2.8k views Asked by At

For some context, I'm creating an API in python that creates K8s Jobs with user input in ENV variables.

Sometimes, it happens that the Image selected does not exist or has been deleted. Secrets does not exists or Volume isn't created. So it makes the Job in a crashloopbackoff or imagepullbackoff state.

First I'm am wondering if the ressource during this state are allocated to the job?

If yes, I don't want the Job to loop forever and lock resources to a never starting Job.

I've set the backofflimit to 0, but this is when the Job detect a Pod that goes in fail and tries to relaunch an other Pod to retry. In my case, I know that if a Pod fails for a job, then it's mostly due to OOM or code that fails and will always fails due to user input. So retrying will always fail.

But it doesn't limit the number of tries to crashloopbackoff or imagepullbackoff. Is there a way to set to terminate or fail the Job? I don't want to kill it, but just free the ressource and keep the events in (status.container.state.waiting.reason + status.container.state.waiting.message) or (status.container.state.terminated.reason + status.container.state.terminated.exit_code)

Could there be an option to set to limit the number of retry at the creation so I can free resources, but not to remove it to keep logs.

2

There are 2 answers

4
Bguess On

I have tested your first question and YES even if a pod is in crashloopbackoff state, the resources are still allocated to it !!! Here is my test: Are the Kubernetes requested resources by a pod still allocated to it when it is in crashLoopBackOff state?

Thanks for your question !

2
Mostafa Wael On

Long answer short, unfortunately there is no such option in Kubernetes.

However, you can do this manually by checking if the pod is in a crashloopbackoff then, unallocate its resources or simply delete the pod itself.
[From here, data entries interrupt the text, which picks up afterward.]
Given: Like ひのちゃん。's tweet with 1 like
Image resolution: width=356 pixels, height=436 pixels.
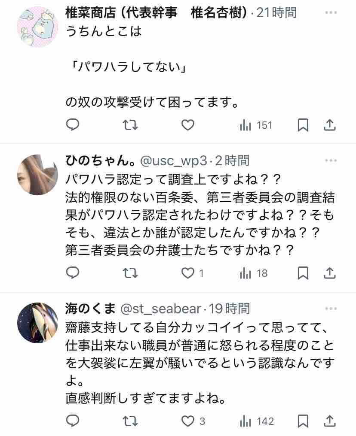Looking at the screenshot, I should 193,273.
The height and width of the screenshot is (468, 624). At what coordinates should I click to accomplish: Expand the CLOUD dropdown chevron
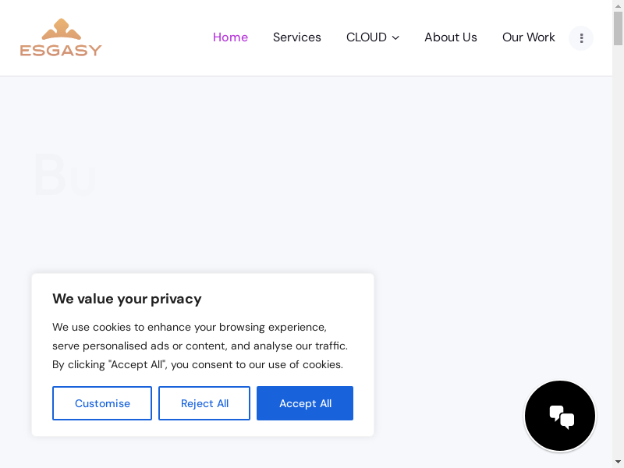tap(395, 37)
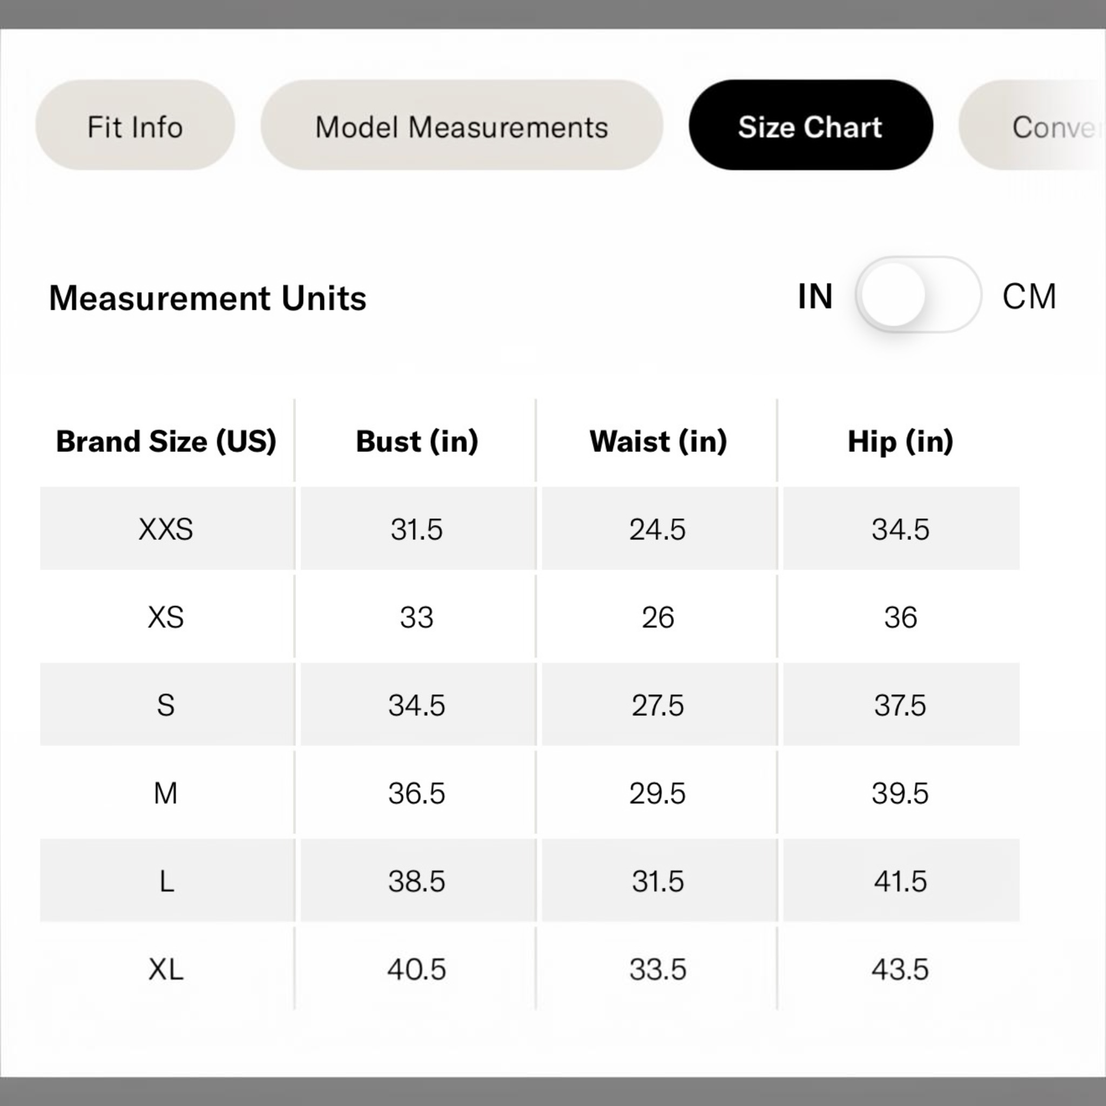The image size is (1106, 1106).
Task: Click the 34.5 hip value for XXS
Action: click(x=900, y=529)
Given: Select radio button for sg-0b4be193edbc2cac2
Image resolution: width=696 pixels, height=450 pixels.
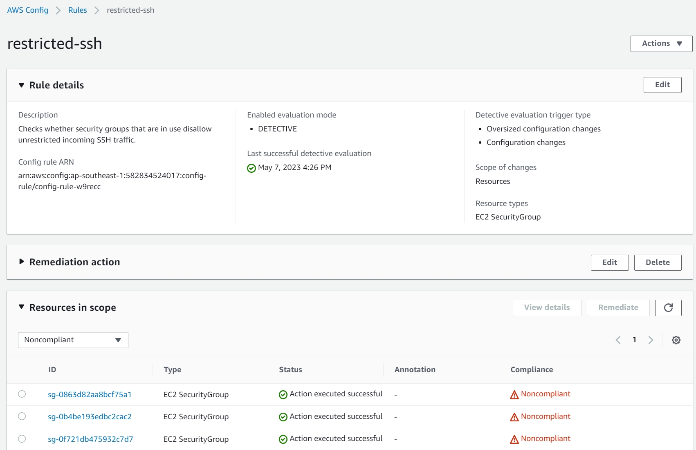Looking at the screenshot, I should [22, 416].
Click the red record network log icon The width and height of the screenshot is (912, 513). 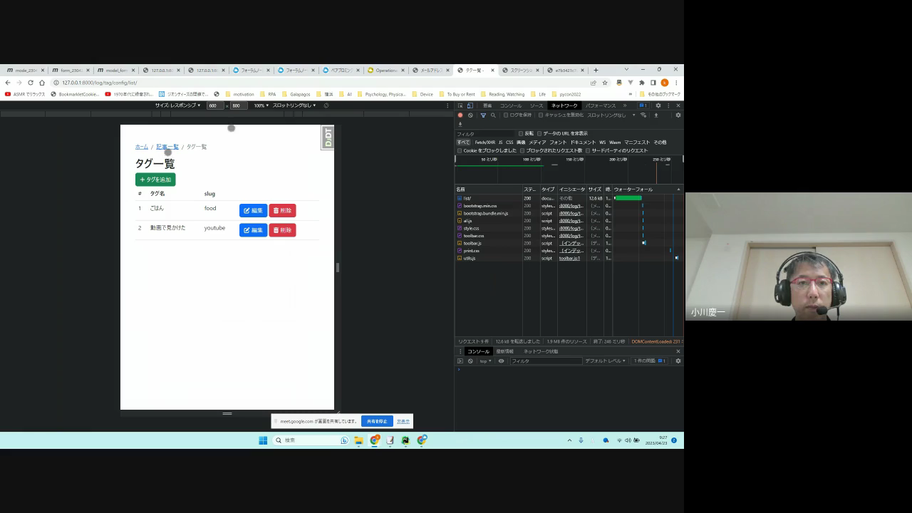click(460, 115)
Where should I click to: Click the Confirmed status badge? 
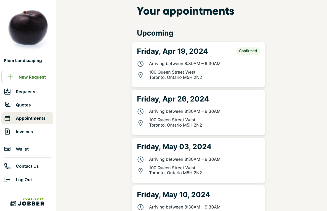(248, 51)
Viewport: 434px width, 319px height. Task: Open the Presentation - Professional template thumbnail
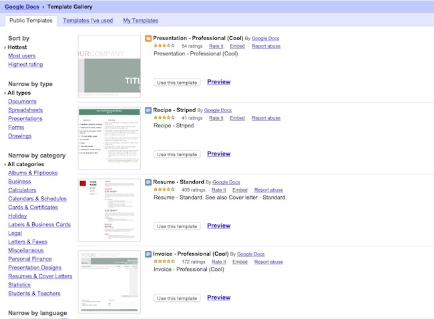coord(110,65)
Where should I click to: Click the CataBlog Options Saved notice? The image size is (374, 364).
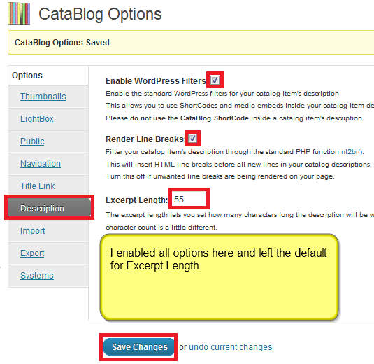pos(191,43)
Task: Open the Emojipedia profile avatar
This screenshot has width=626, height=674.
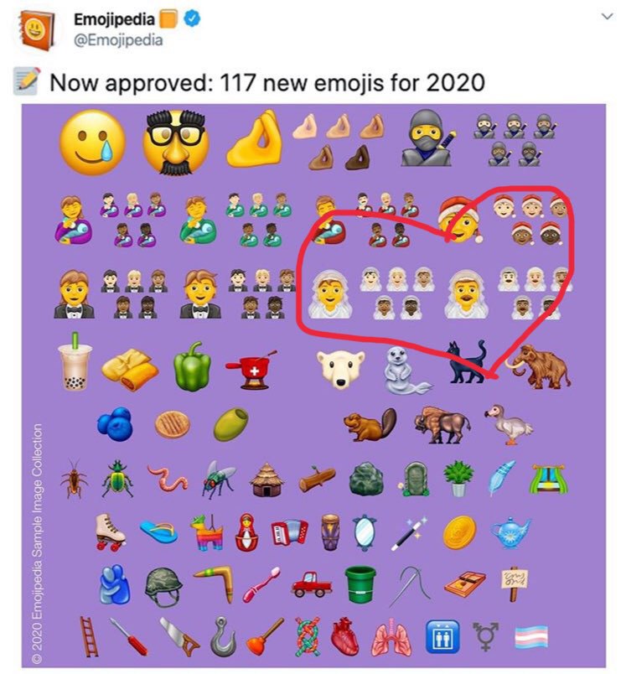Action: point(37,30)
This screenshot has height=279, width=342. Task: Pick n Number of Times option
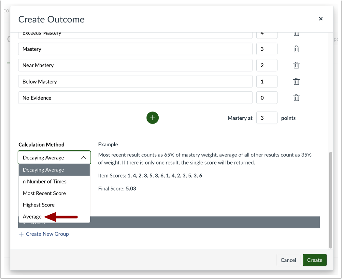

The following script delete any pod in the crashloopbackoff state from a specified namespace

#!/bin/bash
# This script check the passed namespace and delete pods in 'CrashLoopBackOff state 

NAMESPACE="test"
delpods=$(sudo kubectl get pods -n ${NAMESPACE} |
  grep -i 'CrashLoopBackOff' |
  awk '{print $1 }')    

for i in ${delpods[@]}; do

  sudo kubectl delete pod $i --force=true --wait=false \
    --grace-period=0 -n ${NAMESPACE}
    
done

Since we have passed the option --grace-period=0 the pod won't automatically restart again. But, if after using this script or assigning it to a job, you noticed that the pod continues to restart and fall in the CrashLoopBackOff state again for some weird reason. Thera is a workaround for this, which is changing the restart policy of the pod:

A PodSpec has a restartPolicy field with possible values Always, OnFailure, and Never. The default value is Always. restartPolicy applies to all Containers in the Pod. restartPolicy only refers to restarts of the Containers by the kubelet on the same node. Exited Containers that are restarted by the kubelet are restarted with an exponential back-off delay (10s, 20s, 40s …) capped at five minutes, and is reset after ten minutes of successful execution. As discussed in the Pods document, once bound to a node, a Pod will never be rebound to another node.

See more details in the documentation or from here.

And that is it! Happy hacking.

Regarding the first question, it is already answered by bguess here.